Signaling URL (WebSocket): wss://webrtc-gateway.us-1.platform.polyai.app/api/v1/webrtc/signal All signaling messages are JSON objects sent over the WebSocket connection.

Message structure

All signaling messages follow the same top-level structure.
FieldRequiredDescription
typeYesMessage type: offer, answer, ice-candidate, error, close
sessionIdYesEmpty string when creating a new session
dataNoMessage-specific payload
authTokenOffer onlyAuthentication token
callSidNoOptional call identifier
callerNoOptional caller identifier
calleeNoOptional callee identifier

Message types

Offer (client to server)

Starts a new session. Send with an empty sessionId. Example message:
{
  "type": "offer",
  "sessionId": "",
  "data": {
    "type": "offer",
    "sdp": "v=0 o=- 4611731400430051336 2 IN IP4 127.0.0.1"
  },
  "authToken": "your-auth-token",
  "callSid": "call-unique-id",
  "caller": "+14155551234",
  "callee": "+14155555678"
}

Answer (server to client)

Sent in response to an offer. Contains the SDP answer and the assigned sessionId.
{
  "type": "answer",
  "sessionId": "550e8400-e29b-41d4-a716-446655440000",
  "data": {
    "type": "answer",
    "sdp": "v=0 o=- 4611731400430051336 2 IN IP4 192.168.1.1"
  }
}
Store the sessionId and use it for all subsequent messages.

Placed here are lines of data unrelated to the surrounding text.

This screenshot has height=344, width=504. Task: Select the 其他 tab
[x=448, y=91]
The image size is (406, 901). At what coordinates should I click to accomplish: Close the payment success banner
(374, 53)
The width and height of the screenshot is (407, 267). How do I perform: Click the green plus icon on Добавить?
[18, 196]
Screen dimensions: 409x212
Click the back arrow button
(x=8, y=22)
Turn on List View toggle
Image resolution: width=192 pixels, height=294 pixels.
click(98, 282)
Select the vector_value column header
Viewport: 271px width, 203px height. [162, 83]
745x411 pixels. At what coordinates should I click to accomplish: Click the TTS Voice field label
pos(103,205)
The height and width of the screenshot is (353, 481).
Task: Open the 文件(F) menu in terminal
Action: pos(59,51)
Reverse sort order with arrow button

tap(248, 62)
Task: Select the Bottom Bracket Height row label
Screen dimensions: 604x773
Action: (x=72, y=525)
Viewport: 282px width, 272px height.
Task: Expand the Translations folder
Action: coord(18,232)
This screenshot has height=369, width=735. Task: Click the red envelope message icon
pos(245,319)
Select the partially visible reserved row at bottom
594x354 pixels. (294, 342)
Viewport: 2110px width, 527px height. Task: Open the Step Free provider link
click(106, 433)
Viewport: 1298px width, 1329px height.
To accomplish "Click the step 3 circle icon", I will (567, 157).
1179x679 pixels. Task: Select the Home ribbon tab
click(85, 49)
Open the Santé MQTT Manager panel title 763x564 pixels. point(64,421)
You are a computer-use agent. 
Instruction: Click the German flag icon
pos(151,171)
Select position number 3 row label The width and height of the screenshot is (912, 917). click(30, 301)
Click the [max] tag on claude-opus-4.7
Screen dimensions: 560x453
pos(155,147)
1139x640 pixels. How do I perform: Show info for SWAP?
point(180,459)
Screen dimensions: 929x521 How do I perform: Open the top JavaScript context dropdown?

ICE candidate (bidirectional)

Sent by both client and server to establish network connectivity.
{
  "type": "ice-candidate",
  "sessionId": "550e8400-e29b-41d4-a716-446655440000",
  "data": {
    "candidate": "candidate:1 1 UDP 2130706431 192.168.1.1 54321 typ host",
    "sdpMid": "0",
    "sdpMLineIndex": 0
  }
}

Close (client to server)

Terminates the session gracefully.
{
  "type": "close",
  "sessionId": "550e8400-e29b-41d4-a716-446655440000"
}

Error (server to client)

Sent when an error occurs.
{
  "type": "error",
  "sessionId": "550e8400-e29b-41d4-a716-446655440000",
  "data": {
    "code": "UNAUTHORIZED",
    "message": "Invalid authentication token"
  }
}

WebRTC configuration

Audio codec

The gateway requires Opus audio.
  • MIME type: audio/opus
  • Sample rate: 48 kHz
  • Channels: stereo

ICE servers

Configure your peer connection with a STUN server. TURN is recommended for restrictive networks. Example STUN server: stun.l.google.com:19302

Browser support

  • Chrome 72 or newer
  • Firefox 60 or newer
  • Safari 14.1 or newer
  • Edge 79 or newer

Troubleshooting

Unauthorized error

Ensure the authentication token is valid and included in the offer message.

No audio

  • Confirm microphone permissions are granted
  • Verify Opus is negotiated successfully

ICE connection fails

  • Corporate firewalls may require TURN
  • Ensure UDP traffic is allowed
  • Configure TURN over TCP if needed